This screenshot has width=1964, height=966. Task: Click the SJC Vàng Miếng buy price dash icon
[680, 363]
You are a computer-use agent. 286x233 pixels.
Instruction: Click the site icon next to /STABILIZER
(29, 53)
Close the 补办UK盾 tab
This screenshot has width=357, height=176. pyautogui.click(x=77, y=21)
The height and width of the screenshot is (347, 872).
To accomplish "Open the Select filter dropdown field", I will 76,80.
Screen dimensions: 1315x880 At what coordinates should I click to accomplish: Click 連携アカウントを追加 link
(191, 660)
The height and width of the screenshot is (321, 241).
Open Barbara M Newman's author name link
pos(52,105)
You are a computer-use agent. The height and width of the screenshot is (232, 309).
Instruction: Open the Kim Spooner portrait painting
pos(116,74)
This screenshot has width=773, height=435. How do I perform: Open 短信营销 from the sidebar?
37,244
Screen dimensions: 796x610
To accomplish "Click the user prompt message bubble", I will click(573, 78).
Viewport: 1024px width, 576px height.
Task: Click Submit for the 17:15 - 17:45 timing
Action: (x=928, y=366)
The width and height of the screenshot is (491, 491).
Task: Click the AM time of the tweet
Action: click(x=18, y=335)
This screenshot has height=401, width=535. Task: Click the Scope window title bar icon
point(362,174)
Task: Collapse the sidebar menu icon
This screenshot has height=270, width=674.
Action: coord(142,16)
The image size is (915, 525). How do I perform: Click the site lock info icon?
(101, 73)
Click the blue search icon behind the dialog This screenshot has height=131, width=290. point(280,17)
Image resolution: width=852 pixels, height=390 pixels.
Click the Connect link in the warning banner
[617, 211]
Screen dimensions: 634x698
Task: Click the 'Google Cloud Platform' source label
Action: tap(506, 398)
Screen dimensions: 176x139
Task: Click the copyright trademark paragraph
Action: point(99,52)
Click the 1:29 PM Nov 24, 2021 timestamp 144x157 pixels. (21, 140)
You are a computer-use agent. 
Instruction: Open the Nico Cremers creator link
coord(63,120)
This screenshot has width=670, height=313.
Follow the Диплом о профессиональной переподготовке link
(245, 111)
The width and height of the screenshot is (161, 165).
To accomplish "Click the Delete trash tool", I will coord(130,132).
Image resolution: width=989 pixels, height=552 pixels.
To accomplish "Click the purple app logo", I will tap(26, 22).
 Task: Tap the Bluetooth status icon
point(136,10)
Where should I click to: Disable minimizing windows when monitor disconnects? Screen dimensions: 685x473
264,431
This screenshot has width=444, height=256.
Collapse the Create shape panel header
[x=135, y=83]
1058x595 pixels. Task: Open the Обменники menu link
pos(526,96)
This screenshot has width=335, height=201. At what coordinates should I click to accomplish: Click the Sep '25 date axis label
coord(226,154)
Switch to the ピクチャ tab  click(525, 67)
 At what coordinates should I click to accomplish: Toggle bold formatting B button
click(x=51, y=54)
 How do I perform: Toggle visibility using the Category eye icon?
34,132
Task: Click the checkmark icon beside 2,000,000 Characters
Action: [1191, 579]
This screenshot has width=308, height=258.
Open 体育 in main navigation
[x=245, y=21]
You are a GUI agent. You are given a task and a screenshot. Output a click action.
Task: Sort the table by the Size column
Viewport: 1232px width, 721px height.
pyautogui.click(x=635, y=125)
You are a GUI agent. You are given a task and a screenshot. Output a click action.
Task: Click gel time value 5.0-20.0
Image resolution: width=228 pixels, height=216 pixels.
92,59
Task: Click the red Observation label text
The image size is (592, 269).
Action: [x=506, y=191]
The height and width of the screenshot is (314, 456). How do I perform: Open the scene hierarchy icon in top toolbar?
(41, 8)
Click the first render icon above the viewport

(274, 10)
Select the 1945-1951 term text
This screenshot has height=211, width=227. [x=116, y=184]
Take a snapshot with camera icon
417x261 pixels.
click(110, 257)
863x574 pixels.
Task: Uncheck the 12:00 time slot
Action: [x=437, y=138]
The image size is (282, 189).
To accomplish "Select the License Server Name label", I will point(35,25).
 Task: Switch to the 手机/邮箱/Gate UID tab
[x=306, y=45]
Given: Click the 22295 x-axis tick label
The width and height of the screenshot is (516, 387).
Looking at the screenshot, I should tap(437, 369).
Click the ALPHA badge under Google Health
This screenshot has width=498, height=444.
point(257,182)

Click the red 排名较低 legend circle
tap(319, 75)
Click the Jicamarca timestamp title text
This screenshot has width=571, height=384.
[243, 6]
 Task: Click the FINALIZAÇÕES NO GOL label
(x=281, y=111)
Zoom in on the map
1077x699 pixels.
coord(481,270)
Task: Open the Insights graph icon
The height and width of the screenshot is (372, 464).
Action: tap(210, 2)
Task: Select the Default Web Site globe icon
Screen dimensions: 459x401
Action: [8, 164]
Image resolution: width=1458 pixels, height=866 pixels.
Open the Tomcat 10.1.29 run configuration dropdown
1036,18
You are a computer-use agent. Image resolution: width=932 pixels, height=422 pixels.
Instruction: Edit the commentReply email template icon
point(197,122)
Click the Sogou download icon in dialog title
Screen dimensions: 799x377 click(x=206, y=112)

----

## EXERCISE REQUIREMENTS
Rewrite all the lines above, replacing "computer-use agent" with "desktop automation agent" and leaving everything else unchanged.

## FINAL RESULT
This screenshot has width=1964, height=966. Task: Click the SJC Vàng Miếng buy price dash icon
[680, 363]
You are a desktop automation agent. 286x233 pixels.
Instruction: Click the site icon next to /STABILIZER
(29, 53)
Close the 补办UK盾 tab
This screenshot has width=357, height=176. pyautogui.click(x=77, y=21)
The height and width of the screenshot is (347, 872).
To accomplish "Open the Select filter dropdown field", I will 76,80.
Screen dimensions: 1315x880 At what coordinates should I click to accomplish: Click 連携アカウントを追加 link
(191, 660)
The height and width of the screenshot is (321, 241).
Open Barbara M Newman's author name link
pos(52,105)
You are a desktop automation agent. The height and width of the screenshot is (232, 309).
Instruction: Open the Kim Spooner portrait painting
pos(116,74)
This screenshot has width=773, height=435. How do I perform: Open 短信营销 from the sidebar?
37,244
Screen dimensions: 796x610
To accomplish "Click the user prompt message bubble", I will click(573, 78).
Viewport: 1024px width, 576px height.
Task: Click Submit for the 17:15 - 17:45 timing
Action: (x=928, y=366)
The width and height of the screenshot is (491, 491).
Task: Click the AM time of the tweet
Action: click(x=18, y=335)
This screenshot has height=401, width=535. Task: Click the Scope window title bar icon
point(362,174)
Task: Collapse the sidebar menu icon
This screenshot has height=270, width=674.
Action: coord(142,16)
The image size is (915, 525). How do I perform: Click the site lock info icon?
(101, 73)
Click the blue search icon behind the dialog This screenshot has height=131, width=290. point(280,17)
Image resolution: width=852 pixels, height=390 pixels.
Click the Connect link in the warning banner
[617, 211]
Screen dimensions: 634x698
Task: Click the 'Google Cloud Platform' source label
Action: tap(506, 398)
Screen dimensions: 176x139
Task: Click the copyright trademark paragraph
Action: point(99,52)
Click the 1:29 PM Nov 24, 2021 timestamp 144x157 pixels. (21, 140)
You are a desktop automation agent. 
Instruction: Open the Nico Cremers creator link
coord(63,120)
This screenshot has width=670, height=313.
Follow the Диплом о профессиональной переподготовке link
(245, 111)
The width and height of the screenshot is (161, 165).
To accomplish "Click the Delete trash tool", I will coord(130,132).
Image resolution: width=989 pixels, height=552 pixels.
To accomplish "Click the purple app logo", I will tap(26, 22).
 Task: Tap the Bluetooth status icon
point(136,10)
Where should I click to: Disable minimizing windows when monitor disconnects? Screen dimensions: 685x473
264,431
This screenshot has width=444, height=256.
Collapse the Create shape panel header
[x=135, y=83]
1058x595 pixels. Task: Open the Обменники menu link
pos(526,96)
This screenshot has width=335, height=201. At what coordinates should I click to accomplish: Click the Sep '25 date axis label
coord(226,154)
Switch to the ピクチャ tab  click(525, 67)
 At what coordinates should I click to accomplish: Toggle bold formatting B button
click(x=51, y=54)
 How do I perform: Toggle visibility using the Category eye icon?
34,132
Task: Click the checkmark icon beside 2,000,000 Characters
Action: [1191, 579]
This screenshot has width=308, height=258.
Open 体育 in main navigation
[x=245, y=21]
You are a GUI agent. You are given a task and a screenshot. Output a click action.
Task: Sort the table by the Size column
Viewport: 1232px width, 721px height.
pyautogui.click(x=635, y=125)
You are a GUI agent. You are given a task and a screenshot. Output a click action.
Task: Click gel time value 5.0-20.0
Image resolution: width=228 pixels, height=216 pixels.
92,59
Task: Click the red Observation label text
The image size is (592, 269).
Action: [x=506, y=191]
The height and width of the screenshot is (314, 456). How do I perform: Open the scene hierarchy icon in top toolbar?
(41, 8)
Click the first render icon above the viewport

(274, 10)
Select the 1945-1951 term text
This screenshot has height=211, width=227. [x=116, y=184]
Take a snapshot with camera icon
417x261 pixels.
click(110, 257)
863x574 pixels.
Task: Uncheck the 12:00 time slot
Action: [x=437, y=138]
The image size is (282, 189).
To accomplish "Select the License Server Name label", I will point(35,25).
 Task: Switch to the 手机/邮箱/Gate UID tab
[x=306, y=45]
Given: Click the 22295 x-axis tick label
The width and height of the screenshot is (516, 387).
Looking at the screenshot, I should tap(437, 369).
Click the ALPHA badge under Google Health
This screenshot has width=498, height=444.
point(257,182)

Click the red 排名较低 legend circle
tap(319, 75)
Click the Jicamarca timestamp title text
This screenshot has width=571, height=384.
[243, 6]
 Task: Click the FINALIZAÇÕES NO GOL label
(x=281, y=111)
Zoom in on the map
1077x699 pixels.
coord(481,270)
Task: Open the Insights graph icon
The height and width of the screenshot is (372, 464).
Action: tap(210, 2)
Task: Select the Default Web Site globe icon
Screen dimensions: 459x401
Action: [8, 164]
Image resolution: width=1458 pixels, height=866 pixels.
Open the Tomcat 10.1.29 run configuration dropdown
1036,18
You are a desktop automation agent. Image resolution: width=932 pixels, height=422 pixels.
Instruction: Edit the commentReply email template icon
point(197,122)
Click the Sogou download icon in dialog title
Screen dimensions: 799x377 click(x=206, y=112)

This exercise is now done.